(WORK TO COMPLETE): In the records below, find the line containing "1366x768 pixels.". Output it and every line after it to the end, unchanged, with no pictures.

(TASK INPUTS):

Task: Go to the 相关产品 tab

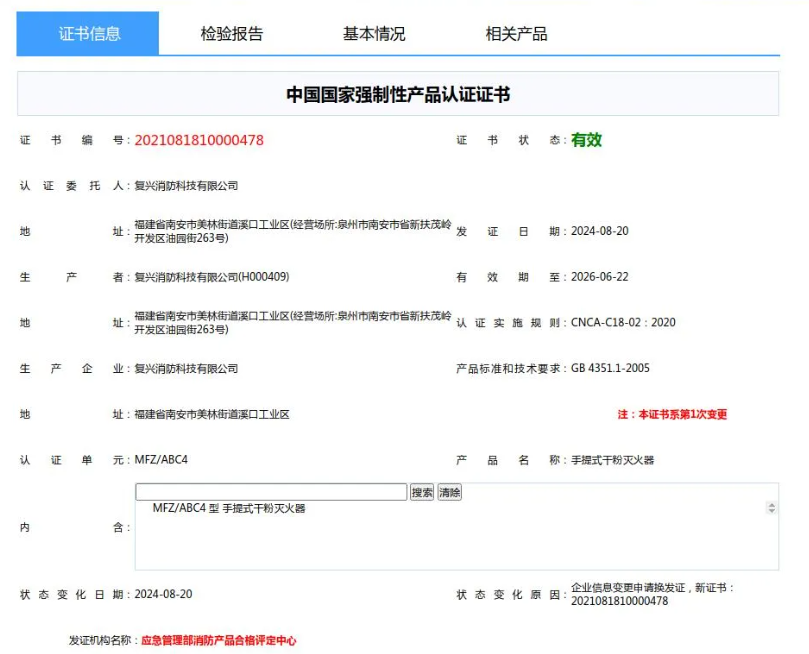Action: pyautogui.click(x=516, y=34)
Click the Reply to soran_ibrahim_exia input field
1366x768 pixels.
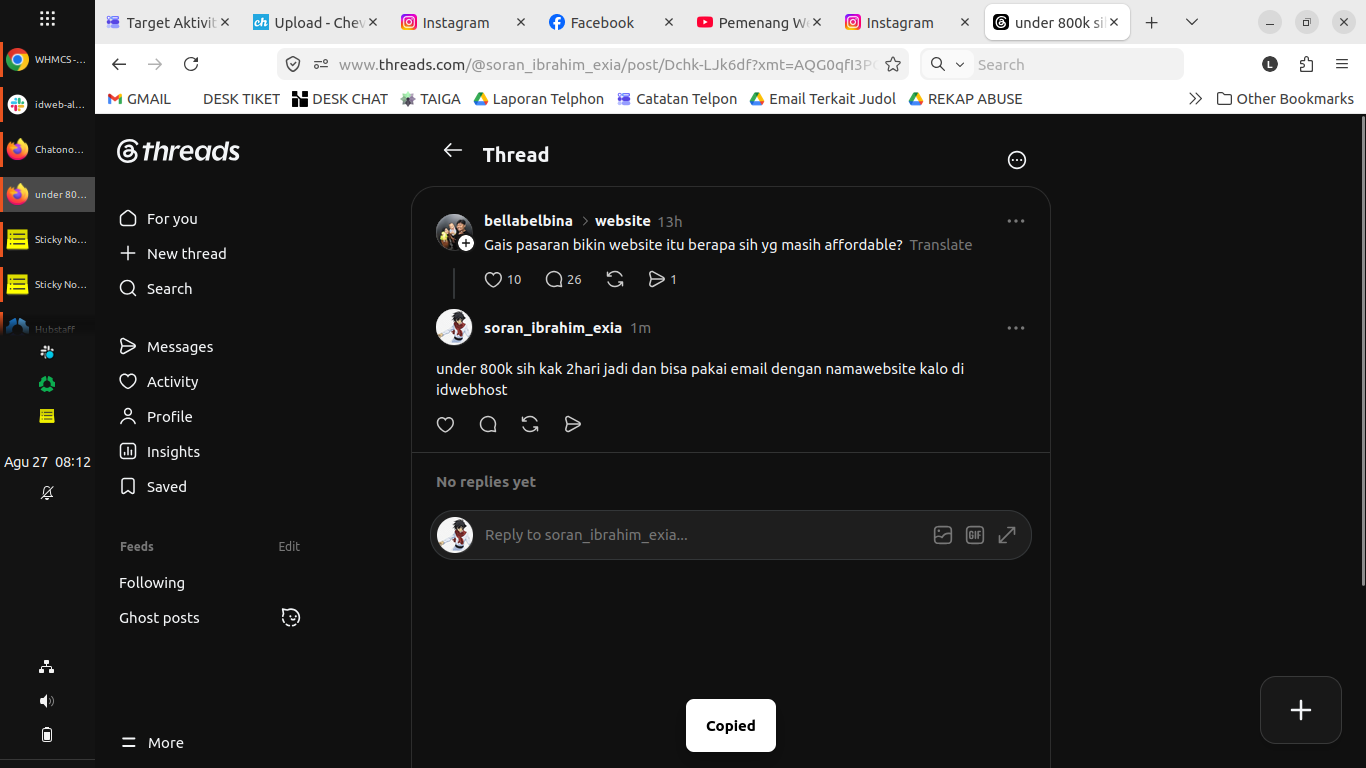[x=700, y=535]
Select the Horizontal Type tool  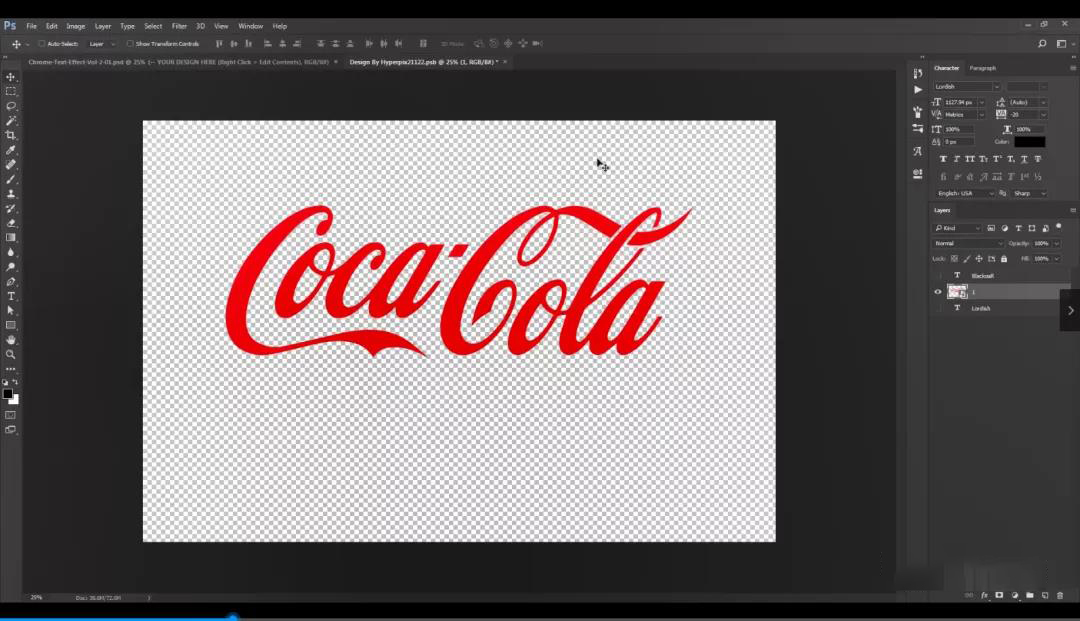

(RESULT BELOW):
1366x768 pixels.
[x=700, y=535]
Select the Horizontal Type tool  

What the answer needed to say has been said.